Dataset items:
**********
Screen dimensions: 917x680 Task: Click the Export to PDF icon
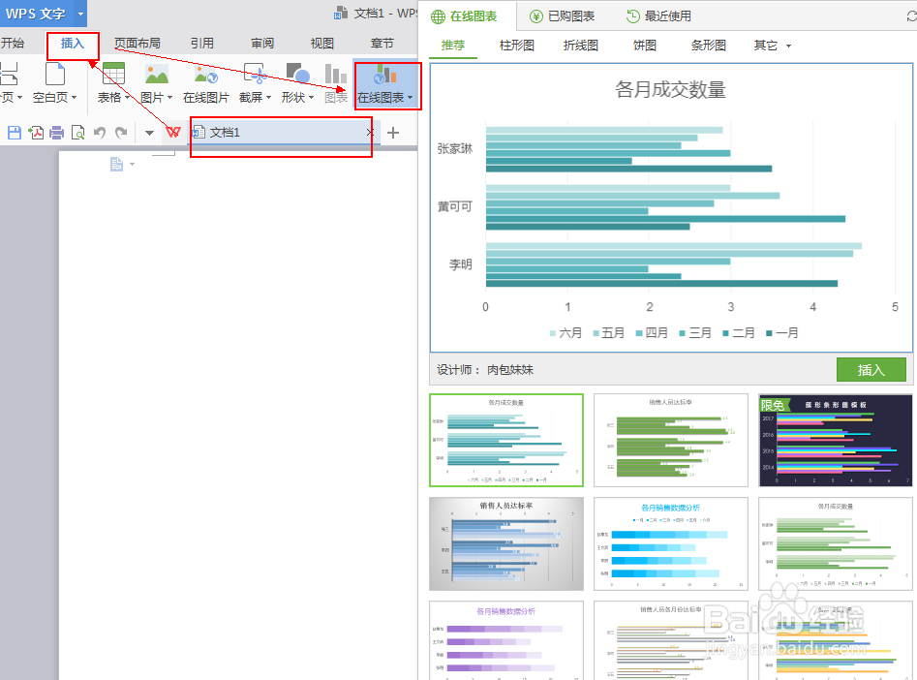[35, 133]
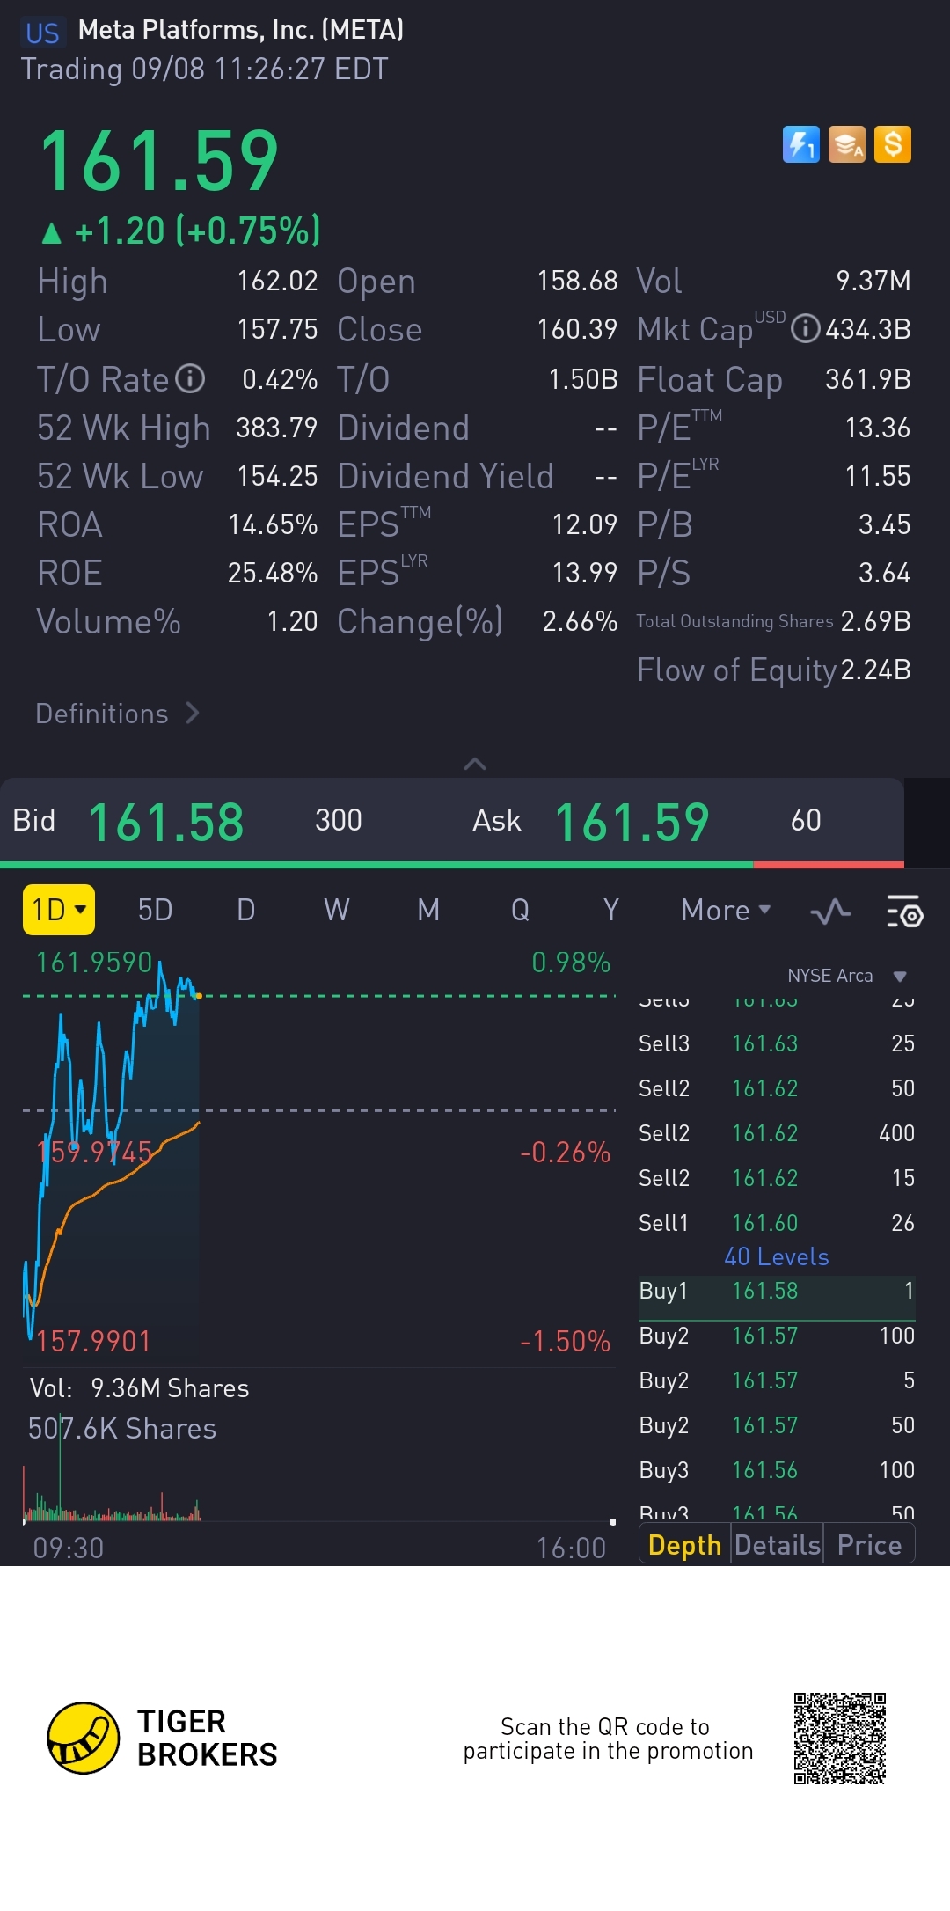This screenshot has height=1911, width=950.
Task: Select the Y yearly chart period
Action: click(x=611, y=910)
**********
> **Task statement**
All of the data should come back exactly as written, but without pictures.

> **Answer area**
Screen dimensions: 917x680 Task: Click the Export to PDF icon
[35, 133]
This screenshot has height=1911, width=950.
Task: Select the Y yearly chart period
Action: click(x=611, y=910)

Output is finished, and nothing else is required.